QANS is simple yet effective — a conceptually clear technique (stabilize first, then quantize) with significant impact (without it, mAP drops by 10+%).
Deployment results are impressive: 3.9× speedup and 75% memory reduction, meeting the requirements for on-vehicle deployment.

Limitations & Future Work¶

QFPE requires retraining the position encoding module; although the cost is comparable to QAT, it is not purely PTQ.
Validation is limited to nuScenes; generalization to other datasets such as Waymo or KITTI has not been explored.
Only INT8 quantization is considered; more aggressive INT4 quantization remains unexplored.
No comparison is made against quantization of BEV-based methods (e.g., BEVFormer).

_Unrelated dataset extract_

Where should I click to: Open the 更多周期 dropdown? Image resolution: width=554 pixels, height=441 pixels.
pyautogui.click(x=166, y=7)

vs. SmoothQuant/QuaRot: These general-purpose quantization methods cause catastrophic degradation when directly applied to PETR (10–20% mAP drop), as they do not address the magnitude mismatch introduced by position encodings.
vs. QD-BEV: QD-BEV employs QAT with distillation for BEV detectors; FQ-PETR with QFPE surpasses QAT (36 epochs) using fewer training epochs (24).
vs. I-BERT/I-ViT: These methods use polynomial approximations for nonlinear functions, yielding lower accuracy than DULUT (NDS lower by 1–2%).

DULUT can be directly applied to INT8 quantization of LLMs (preliminarily validated in the paper) and serves as a general-purpose tool.
The "anchor embedding + convex combination for magnitude bounding" paradigm in QFPE can be generalized to other position encodings that require quantization.
The QANS principle of "stabilize before quantize" is applicable to any model with softmax (VLMs, LLMs).

Rating¶

Novelty: ⭐⭐⭐⭐⭐ — Three innovation components each address distinct problems; QFPE and DULUT are genuinely novel.
Experimental Thoroughness: ⭐⭐⭐⭐⭐ — Four PETR variants, multiple backbones/resolutions, comprehensive ablations, and theoretical analysis.
Writing Quality: ⭐⭐⭐⭐⭐ — Problem analysis is thorough, theoretical derivations are rigorous, and figures are intuitive.
Value: ⭐⭐⭐⭐⭐ — Directly addresses the core deployment bottleneck of PETR with high practical significance.